I’ve been pointed to a fantastic discussion on Newsweek’s website about disbelieving clergy, and a corresponding study from Tufts University about clergy who have “lost faith in their tradition.” Friend and fellow blogger Jeremy has a great exploration of this article in his blog post on the subject, playing on the questions of how clergy should respond to the doubt they experience, and how we might be honest and authentic in leading congregations from various places of lost faith. I was going to post a reply, but it became an entry in itself…
I find that I “lose faith” in my tradition in three ways:
1. The Dark Night of the Soul. This is temporary, but that temporariness has varied in length, the longest stretch for me being about ten months following 9/11. I didn’t know if I could believe in humanity, much less a loving God or a purpose for life. Fortunately, I was not leading a congregation at that point.

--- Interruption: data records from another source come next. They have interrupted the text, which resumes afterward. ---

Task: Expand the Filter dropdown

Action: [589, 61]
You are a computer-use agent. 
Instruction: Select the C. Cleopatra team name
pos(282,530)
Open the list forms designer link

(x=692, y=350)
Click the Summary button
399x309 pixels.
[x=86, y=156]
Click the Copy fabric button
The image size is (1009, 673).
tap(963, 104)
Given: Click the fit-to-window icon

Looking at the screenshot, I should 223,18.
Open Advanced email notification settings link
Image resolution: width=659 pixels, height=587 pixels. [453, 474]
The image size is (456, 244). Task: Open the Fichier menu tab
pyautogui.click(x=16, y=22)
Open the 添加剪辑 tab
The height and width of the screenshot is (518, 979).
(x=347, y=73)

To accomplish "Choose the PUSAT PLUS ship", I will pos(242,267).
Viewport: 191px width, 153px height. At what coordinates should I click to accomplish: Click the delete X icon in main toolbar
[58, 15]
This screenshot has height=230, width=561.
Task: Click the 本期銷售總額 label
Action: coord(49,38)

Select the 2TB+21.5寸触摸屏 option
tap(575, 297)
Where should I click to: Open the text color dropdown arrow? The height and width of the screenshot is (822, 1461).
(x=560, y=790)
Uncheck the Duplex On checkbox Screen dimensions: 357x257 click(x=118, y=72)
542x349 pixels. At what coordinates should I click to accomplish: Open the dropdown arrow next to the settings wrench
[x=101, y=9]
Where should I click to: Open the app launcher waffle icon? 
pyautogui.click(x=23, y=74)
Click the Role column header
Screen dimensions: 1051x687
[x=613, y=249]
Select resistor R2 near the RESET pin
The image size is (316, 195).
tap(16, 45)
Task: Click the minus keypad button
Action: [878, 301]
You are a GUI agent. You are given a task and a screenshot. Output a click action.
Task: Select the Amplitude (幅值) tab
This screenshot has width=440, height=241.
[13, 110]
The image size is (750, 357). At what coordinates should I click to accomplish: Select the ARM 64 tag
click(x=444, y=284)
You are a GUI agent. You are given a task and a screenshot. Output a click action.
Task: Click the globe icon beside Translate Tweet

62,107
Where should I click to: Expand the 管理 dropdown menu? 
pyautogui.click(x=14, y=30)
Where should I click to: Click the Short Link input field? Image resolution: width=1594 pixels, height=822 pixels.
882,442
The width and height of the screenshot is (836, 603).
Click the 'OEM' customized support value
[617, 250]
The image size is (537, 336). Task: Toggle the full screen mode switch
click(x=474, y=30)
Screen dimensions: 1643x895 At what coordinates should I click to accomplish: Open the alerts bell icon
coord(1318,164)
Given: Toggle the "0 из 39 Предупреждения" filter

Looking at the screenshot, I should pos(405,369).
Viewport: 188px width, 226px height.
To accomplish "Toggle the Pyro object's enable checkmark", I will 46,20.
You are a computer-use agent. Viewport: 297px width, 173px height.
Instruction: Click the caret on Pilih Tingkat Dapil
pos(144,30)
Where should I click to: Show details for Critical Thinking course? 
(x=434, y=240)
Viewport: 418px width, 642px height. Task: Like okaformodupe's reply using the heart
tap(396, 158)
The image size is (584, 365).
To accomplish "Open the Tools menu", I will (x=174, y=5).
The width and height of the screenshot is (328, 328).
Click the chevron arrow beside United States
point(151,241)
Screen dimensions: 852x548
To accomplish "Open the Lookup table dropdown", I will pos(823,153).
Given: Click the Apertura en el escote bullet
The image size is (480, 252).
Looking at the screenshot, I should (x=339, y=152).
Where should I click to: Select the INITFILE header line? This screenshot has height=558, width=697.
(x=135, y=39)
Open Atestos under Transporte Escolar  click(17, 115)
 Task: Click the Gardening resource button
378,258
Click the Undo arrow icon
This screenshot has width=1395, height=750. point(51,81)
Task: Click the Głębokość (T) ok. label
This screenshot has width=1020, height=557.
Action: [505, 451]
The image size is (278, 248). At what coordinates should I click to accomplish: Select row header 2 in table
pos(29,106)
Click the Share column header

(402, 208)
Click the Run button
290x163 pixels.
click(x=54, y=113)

I don’t know what I would have done if I had been. As Jeremy says, there needs to be a balance. A couple sermons about the angst and questioning might have been fine, but after a while, I’d have needed to find a way to preach faith in the midst of doubt or something. Still, having been through these periods I believe makes a pastor stronger and better able to minister with those who inevitably face their own dark night, without giving fast and hard answers that sound more like condemnation than help (“What do you mean you doubt you feel God’s presence? God is real and that’s it! You just have to believe a little harder!”). And I think of Mother Teresa, who it seems conducted most of her ministry from within a place of doubt. It doesn’t seem to have diminished the power and faithfulness of her witness, bless her.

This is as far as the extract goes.